The Cyber Threat Has Changed. Have Banks?
Rogue nations and ‘cybercrime cartels’ are increasingly sophisticated and ‘on the lookout for juicy targets.’ And banks fit the bill.
An article in Tech Monitor warns that the cyberattack “threat environment has changed rapidly in recent years” and many banks may not be appropriately prepared. Rogue nations and “cybercrime cartels” are increasingly sophisticated and “on the lookout for juicy targets,” the piece says. And banks fit the bill.
Buck Rogers, the former chief information security officer at the Bank of England, suggests governments should consider financial infrastructure “critical” and “approach it as we would gas and electric,” because if something goes seriously wrong it could sap confidence in the entire financial system.
But a recent IMF survey of 51 financial jurisdictions found more than half have no national cyber strategy for the financial sector. And 64% lack mandatory cybersecurity testing (or guidance on what banks should do if they are hacked).
Banks do their own stress testing for cyberattacks and are well aware of the risks. A Bank of England survey of banking executives showed that three quarters consider cyberattacks their top threat. But, Rogers says, some “executives don’t fully understand the advice they’re being given on how best to prevent them.”
Some takeaways from the story:
Stress test the right things. Many war games focus on the wrong kind of cyber threats, specifically denial-of-service attacks. That’s not enough anymore. The article warned of so-called watering hole attacks, where cyber crooks target specific groups of users by infecting websites they commonly visit.

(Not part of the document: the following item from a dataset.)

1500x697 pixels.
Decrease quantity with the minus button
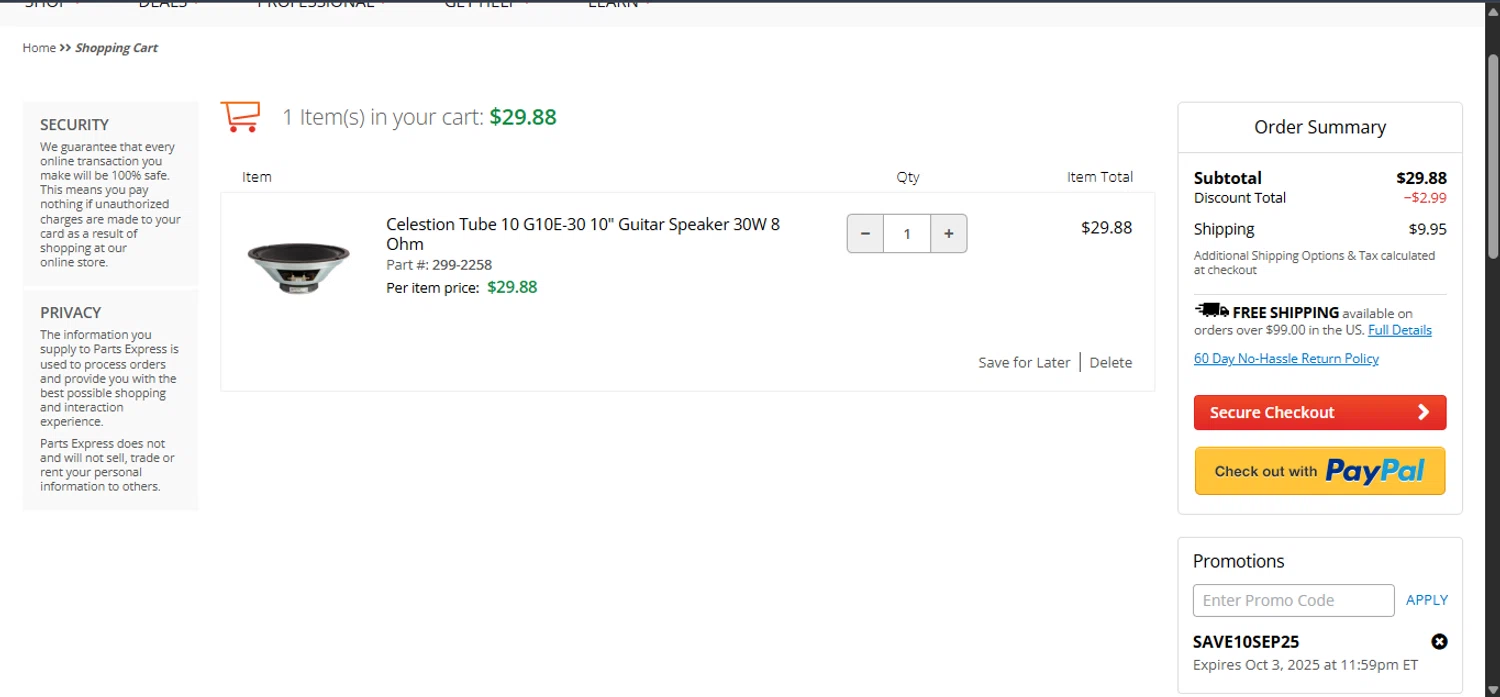pyautogui.click(x=865, y=234)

Know your partners. Banks may need to pay more attention to potential threats posed by the systems they outsource to third parties. An attack on a managed service provider could “paralyze operations at multiple financial institutions overnight.” Third-party testing needs to reach “further down into the supply chain than ever before.”

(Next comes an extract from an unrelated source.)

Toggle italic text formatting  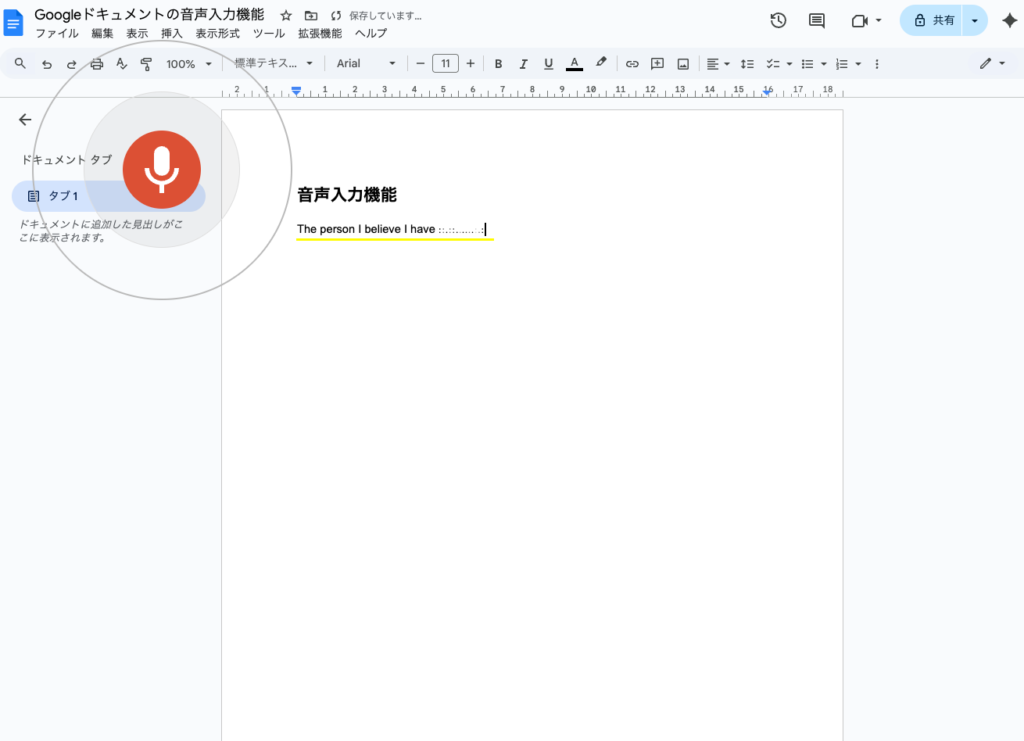tap(523, 64)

Defend from within. Banks may no longer be able to assume they will be able to successfully defend themselves from all cyberattacks and keep all hackers out of their systems. “Intrusion suppression” should be a focus.
Talent is paramount. Security decisions should be made by security staffers. If the global IT security skills shortage makes it hard for banks to find the right internal personnel, “hire a managed detection and response firm specializing in financial cybersecurity.”